Written instruction 1 — In the passage on flow, which magazine and issue published W.B. Furlong's article?
Written instruction 2 — Write the next part of the passage on flow, starting after its final sentence.

Dr. C.'s studies of flow, described by individuals participating in activities that are rewarding in and of themselves, are the subject of an article by W.B. Furlong in Psychology Today, June 1976. What is said about others' involvement in their sports can be directly applied to relative work. Good relative workers radiate energy. They can fly sideways ... and backward. They become one with the air, effortlessly. The article suggests that the high joy of relative work offers its participants pleasure by its very nature.

In Furlong's article, a rock climber describes it: "You are so involved in what you are doing you aren't thinking of yourself as separate from the immediate activity." Said another rock climber, "It is not moving up but a continuous flowing. you move up only to keep the flow going. There is no possible reason for the climbing except the climbing itself. It is a self-communication."

The article goes on to relate how others define flow: People in flow undergo an intense centering of attention on the activity. They do not try to concentrate harder: the concentration comes automatically. "The game is a struggle but the concentration is like breathing - you never think of it," said an expert chess player. A dancer described it, "Your concentration is very complete. Your mind isn't wandering. you are not thinking of something else, you are totally involved in what you are doing. Your body feels good. Your body is awake all over. Your energy is flowing very smoothly. You feel relaxed, comfortable and energetic."

Raw records —
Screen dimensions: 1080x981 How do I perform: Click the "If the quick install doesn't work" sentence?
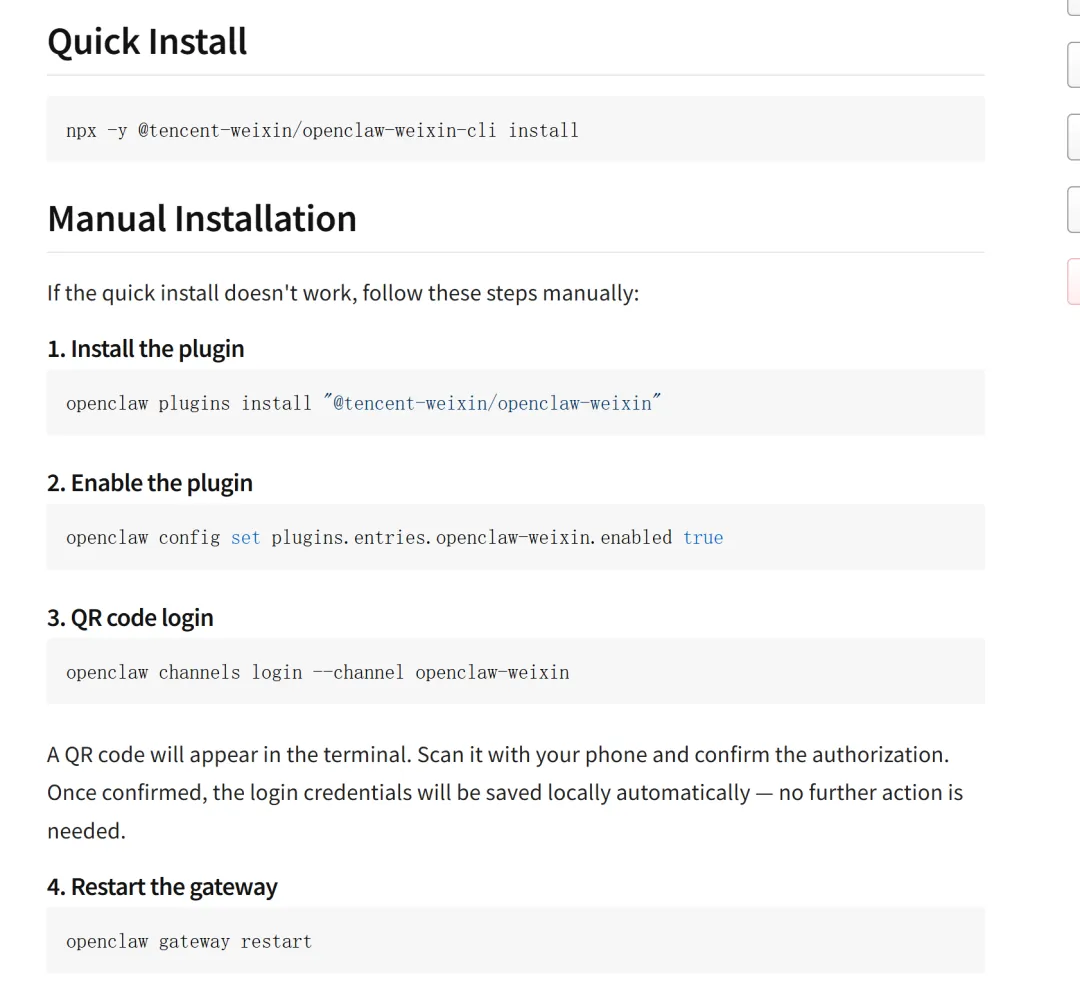coord(342,293)
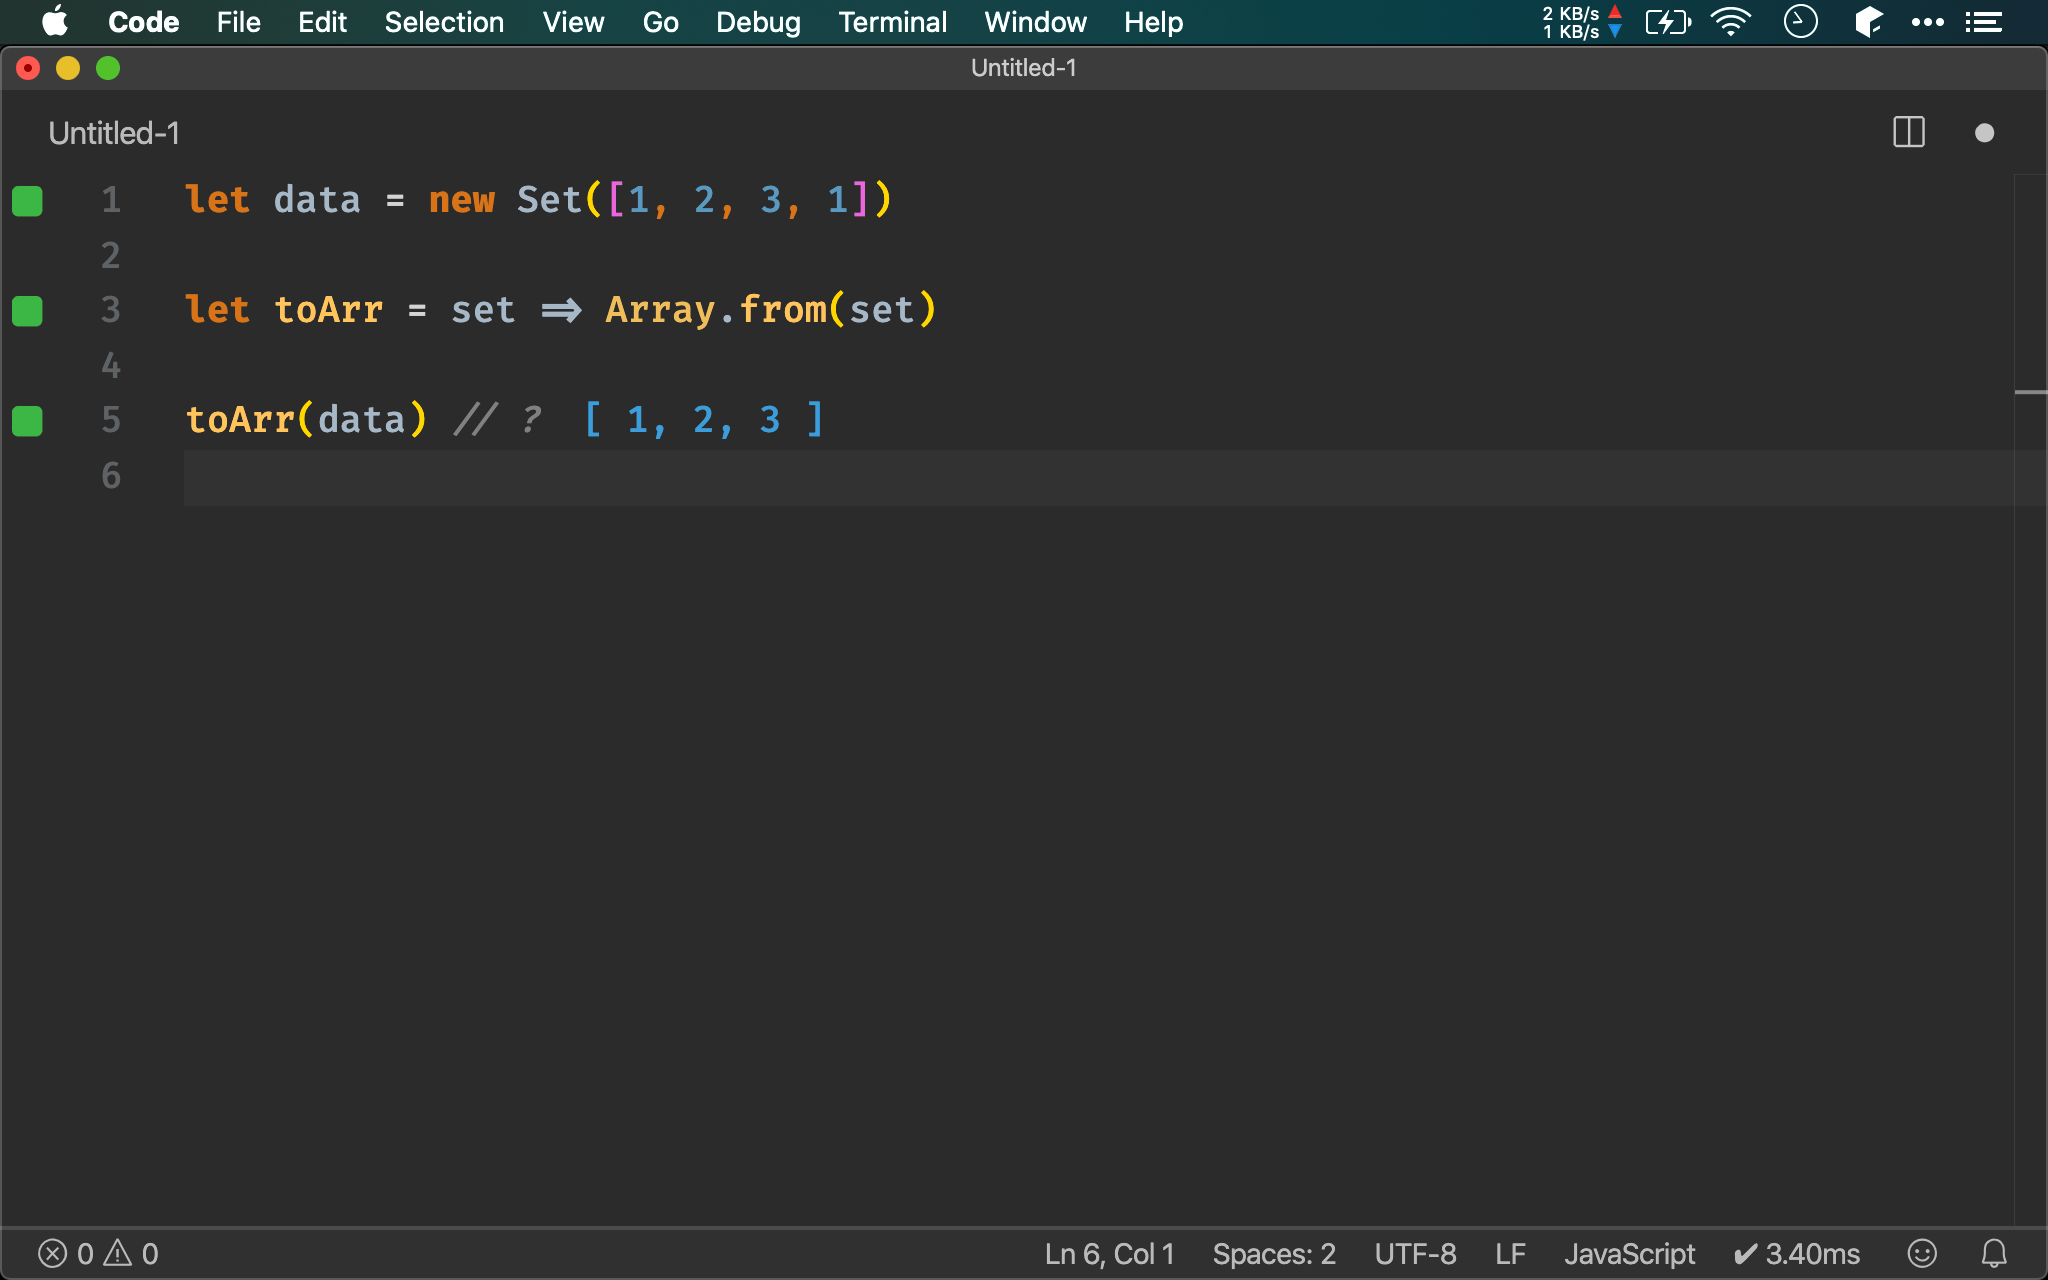The width and height of the screenshot is (2048, 1280).
Task: Open the JavaScript language mode selector
Action: [x=1629, y=1253]
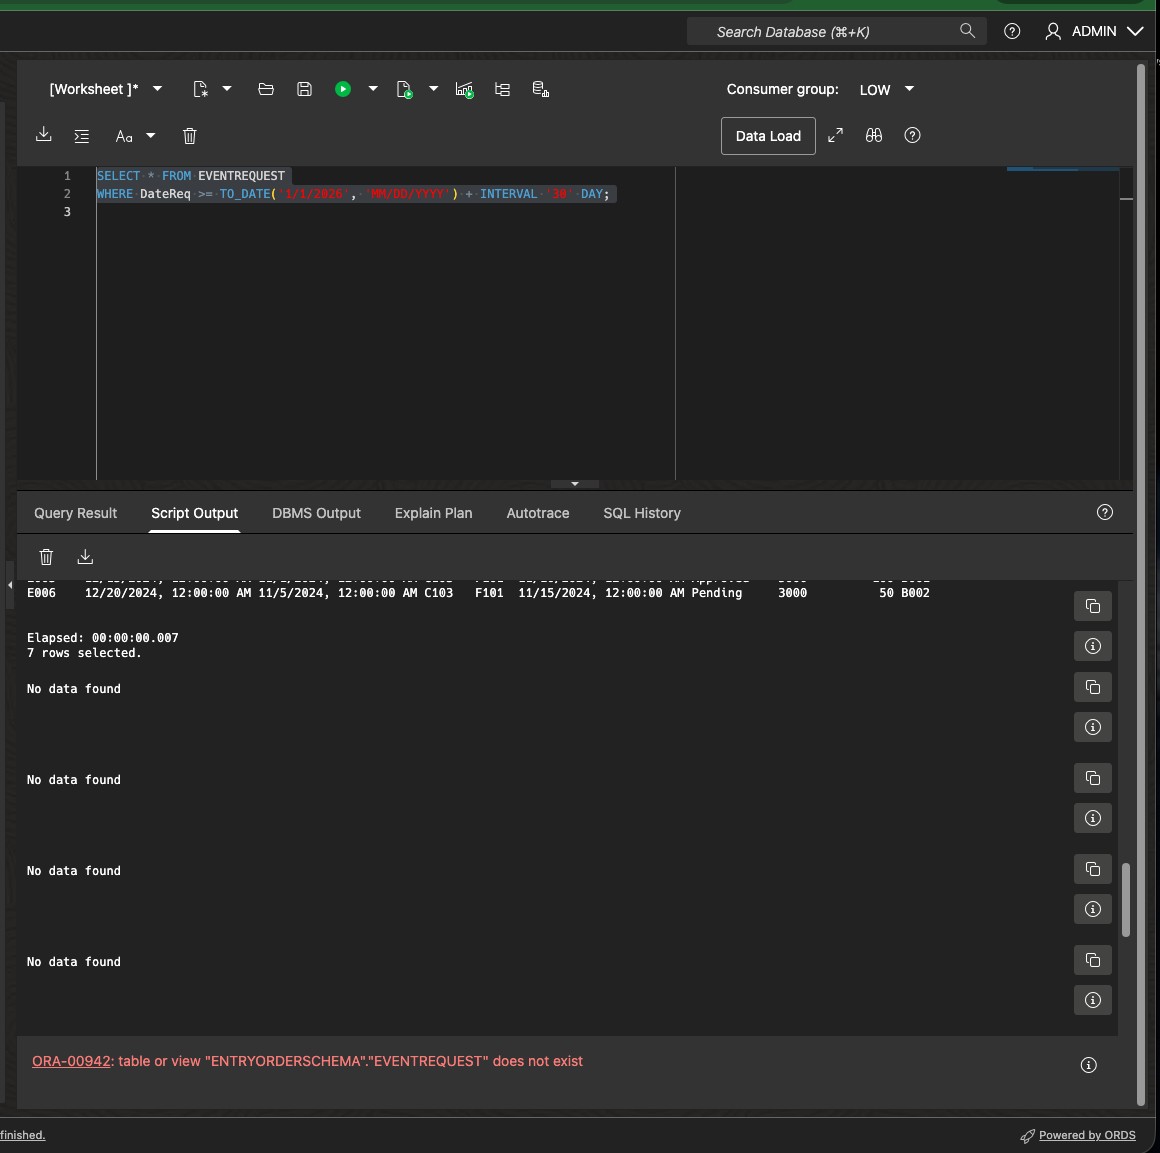
Task: Open the ORA-00942 error link
Action: click(x=71, y=1061)
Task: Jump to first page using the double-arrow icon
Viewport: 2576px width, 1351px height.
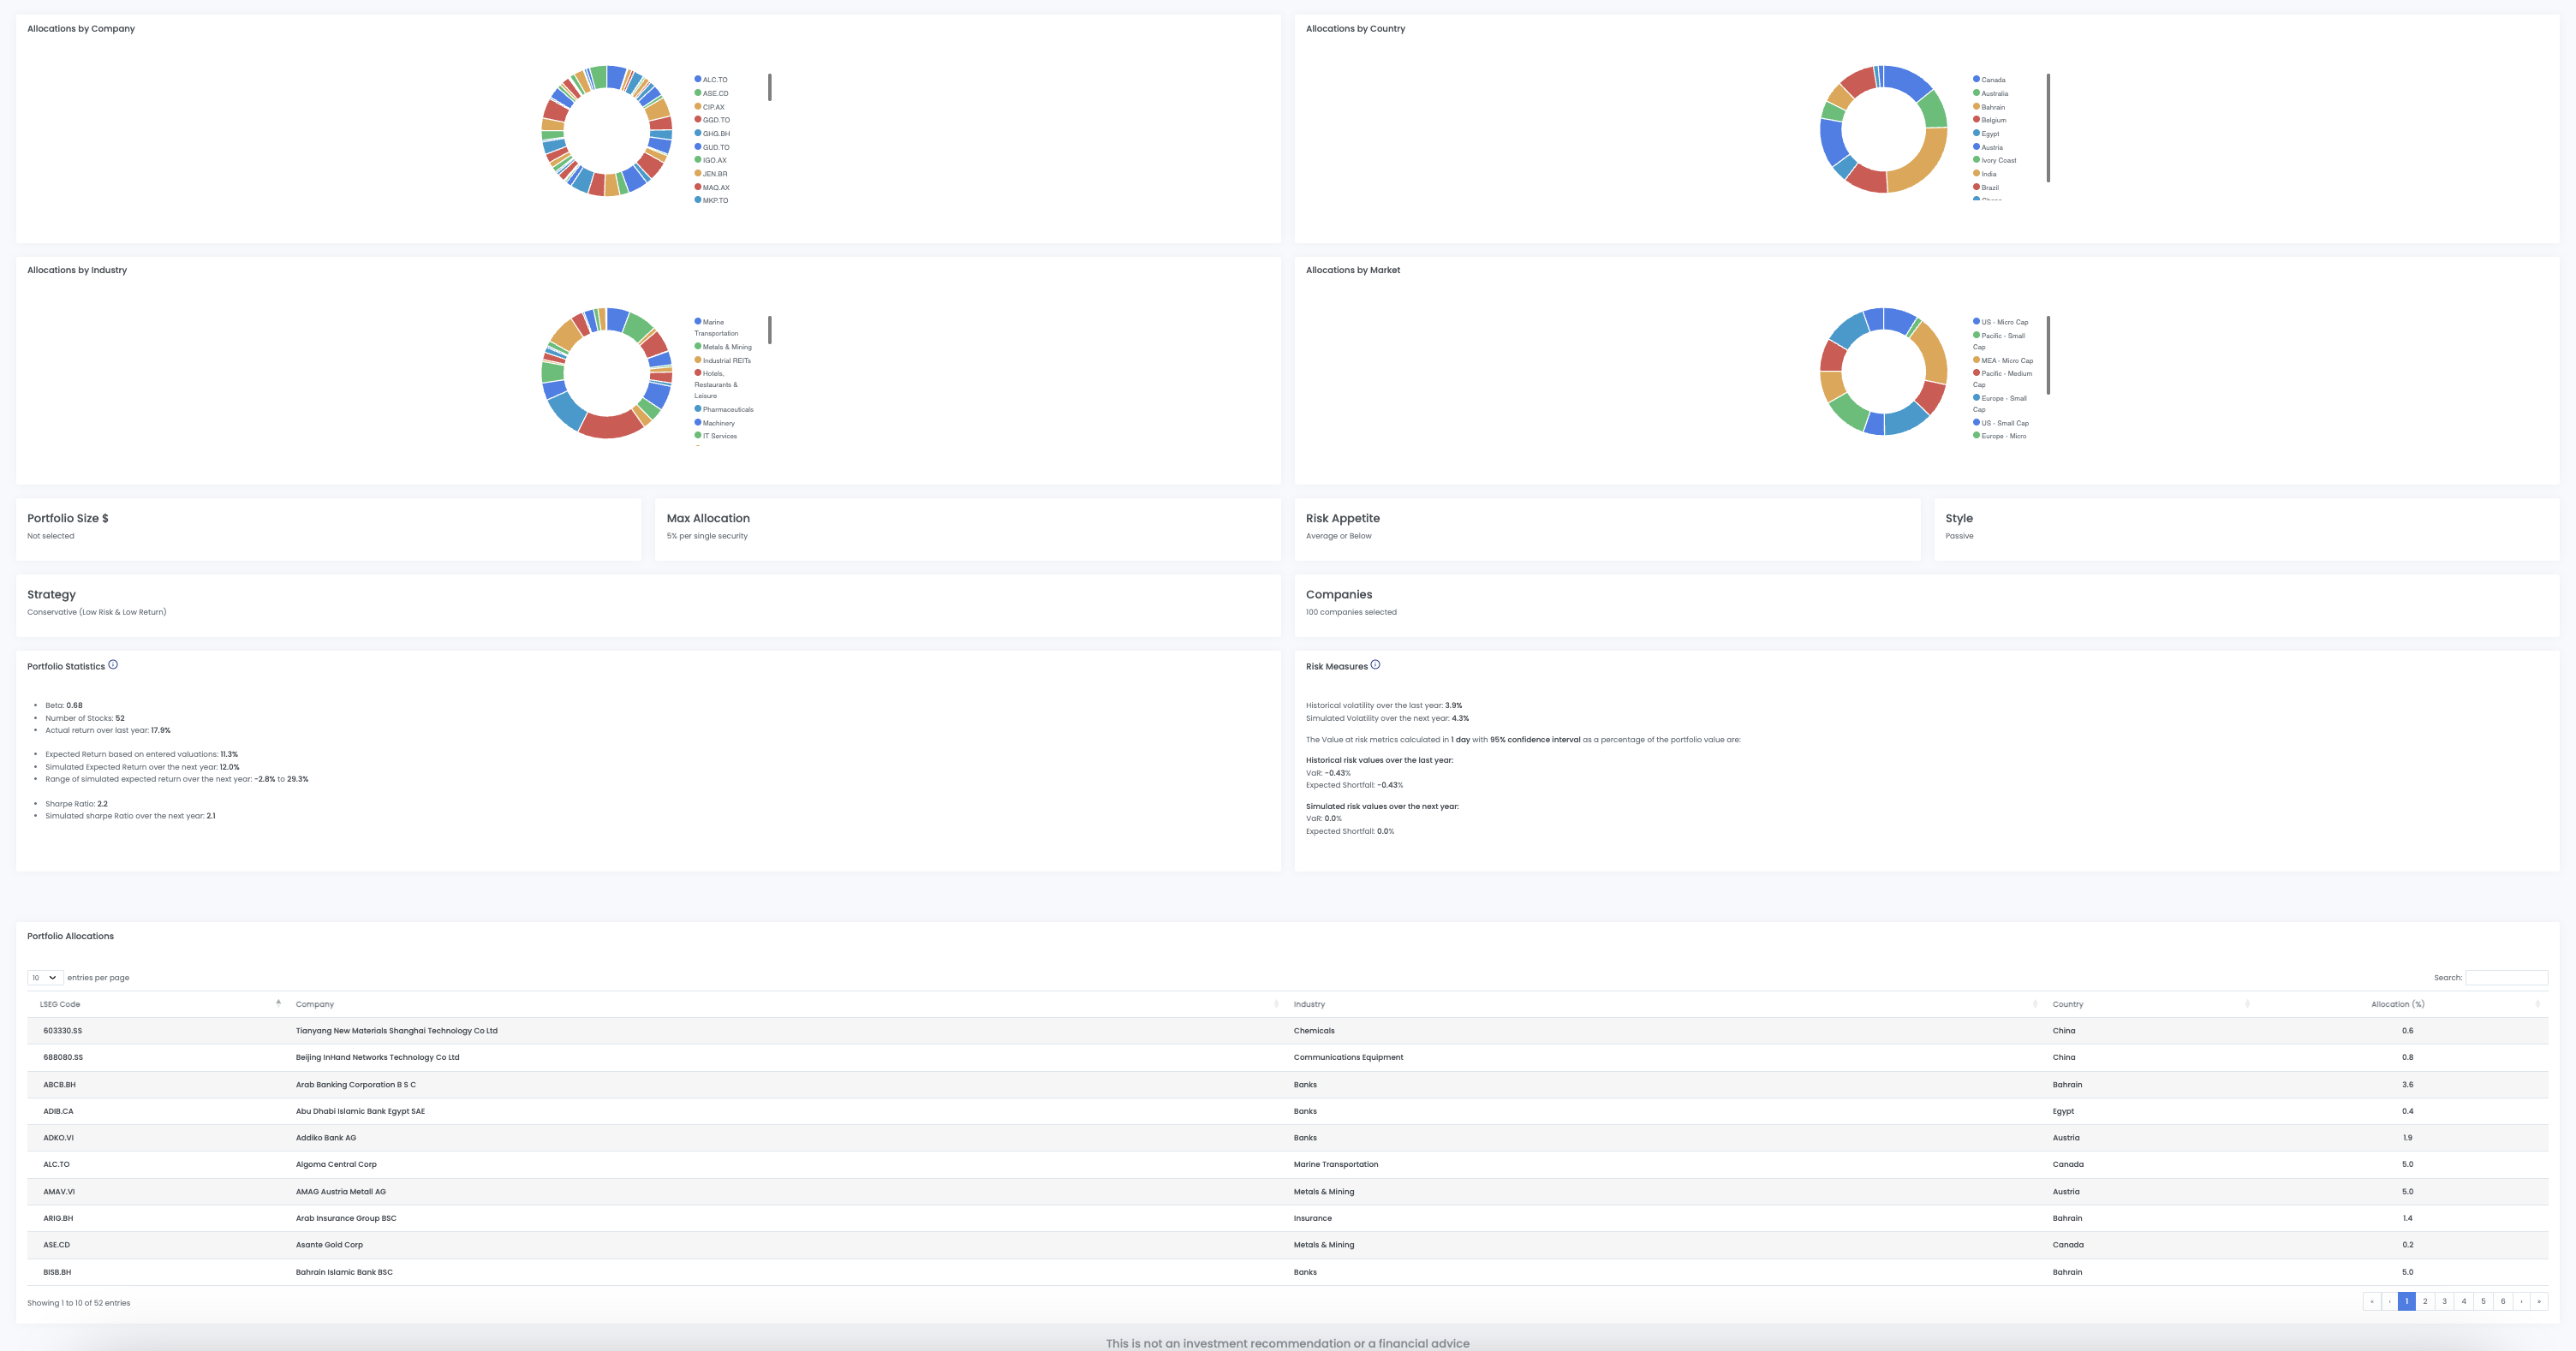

Exercise output 1 — Psychology Today, June 1976.

Exercise output 2 —
In flow there is a sense of being lost in the action. The individual experiences an altered sense of time. "Time passes a hundred times faster. In this sense it resembles the dream state," said a chess player. Sometimes the centering of attention produces a spatial alteration akin to the changed sense of time. Baseball players in a hitting streak often say they see and hit the ball so much better because it seems much larger than normal as itcomes up to the plate. Ted Williams said he could sometimes see the seams turning on a ball that was approaching him at 90 miles per hour. In his prime, Arnold Palmer could look down at a putt and see a line on the green that led from the ball to the cup.

Thought Destroys Flow. There is no sense of the self in the period of flow, says Dr. C., but there is what he calls a "merging of action and awareness." Take a reader absorbed in a book. He is turning the pages and he knows he is turning the pages, because that is the only way his reading can go on. But he does not notice that he is turning the pages.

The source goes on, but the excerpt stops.